• TAREFAS:
(A) Edite o trecho sobre concessões de saneamento começando em "Os erros da" e terminando em "a um imposto.", substituindo "remuneração" por "contrapartida".
(B) Dê prosseguimento ao texto sobre as concessões onerosas no saneamento a partir do ponto em que ele termina.

• TRECHO:
Todas as suas falhas recaem sobre os usuários, pelas altas tarifas e a falta dos serviços, e também sobre a saúde pública

Por André Lucirton Costa e José Everaldo Vanzo

Os erros da concessão onerosa de Manaus, em 2000, estão se multiplicando em escala nacional com outros contratos do setor de saneamento, em Maceió (2020), Rio de Janeiro (2022) e da Companhia Rio-grandense de Saneamento (Corsan). Existem outros critérios mais justos no campo das concessões, como, por exemplo, o da menor tarifa ou melhor técnica e menor preço.

Concessão onerosa é aquela em que o governo cede a exploração de alguma atividade, monopólios naturais, em que é impossível a concorrência, em troca de uma remuneração. Nos casos do saneamento, os valores alcançam dezenas de bilhões de reais. Como “não há almoço de graça”, a remuneração paga ao governo virá da tarifa cobrada dos usuários, assemelhando-se mais a um imposto.

• MATERIAL FORNECIDO:
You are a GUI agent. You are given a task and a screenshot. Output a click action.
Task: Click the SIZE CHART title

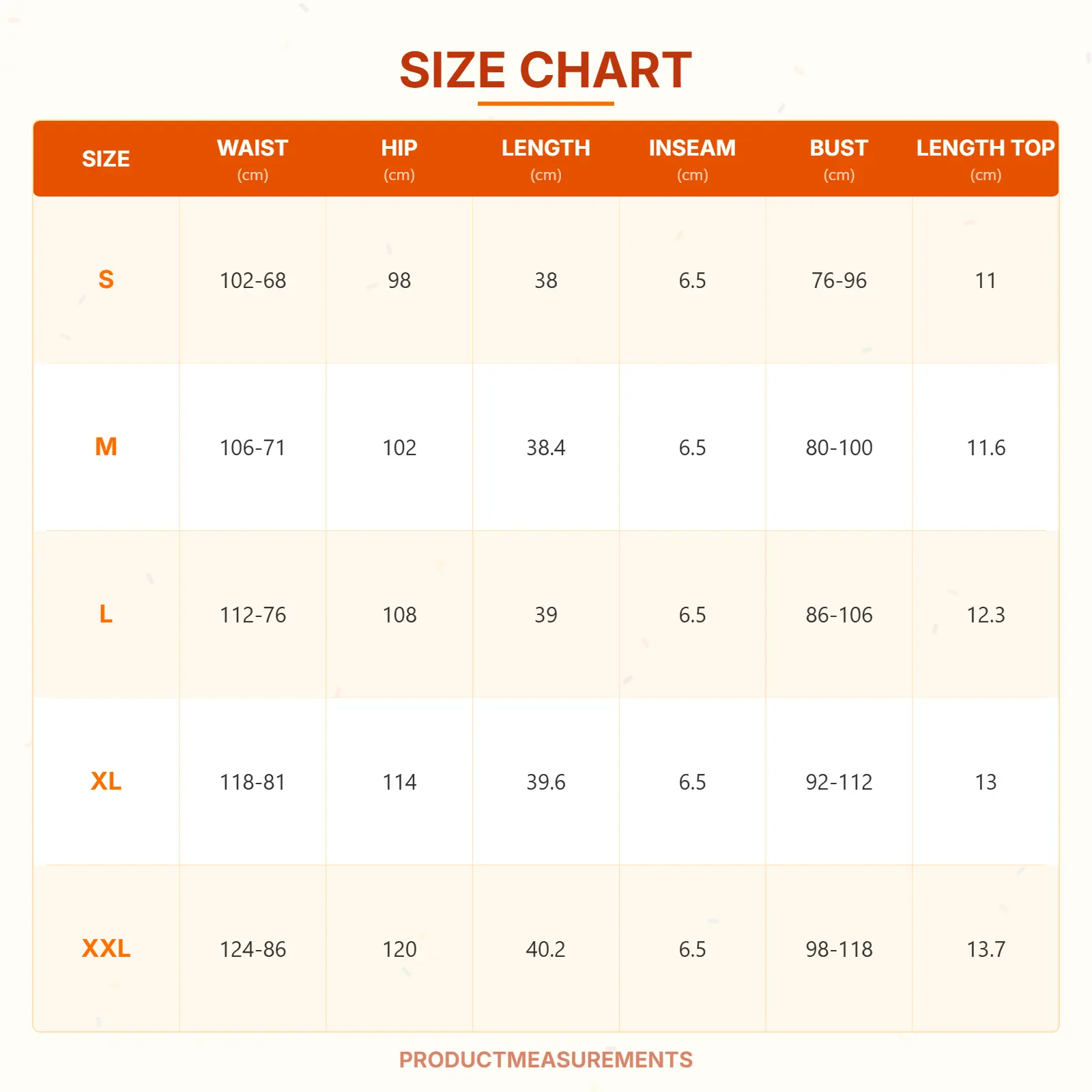[545, 70]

• RESULTADOS EM ORDEM:
(A)
Os erros da concessão onerosa de Manaus, em 2000, estão se multiplicando em escala nacional com outros contratos do setor de saneamento, em Maceió (2020), Rio de Janeiro (2022) e da Companhia Rio-grandense de Saneamento (Corsan). Existem outros critérios mais justos no campo das concessões, como, por exemplo, o da menor tarifa ou melhor técnica e menor preço.

Concessão onerosa é aquela em que o governo cede a exploração de alguma atividade, monopólios naturais, em que é impossível a concorrência, em troca de uma contrapartida. Nos casos do saneamento, os valores alcançam dezenas de bilhões de reais. Como “não há almoço de graça”, a contrapartida paga ao governo virá da tarifa cobrada dos usuários, assemelhando-se mais a um imposto.

(B)
O capital transferido para os governos nas outorgas de Maceió e do Rio de Janeiro somou quase R$ 25 bilhões, que virão das tarifas. O governo não tem compromisso de aplicar o recurso no setor de saneamento, havendo uma transferência de recursos para outros setores. A concessão onerosa retira recursos do setor que tem uma agenda de investimentos vasta e necessária para a qualidade de vida da população. Os recursos da outorga são e foram usados em outras iniciativas, mesmo que em Manaus, por exemplo, o número de ligações com coleta de esgoto chegue a 15%, passados 22 anos de concessão.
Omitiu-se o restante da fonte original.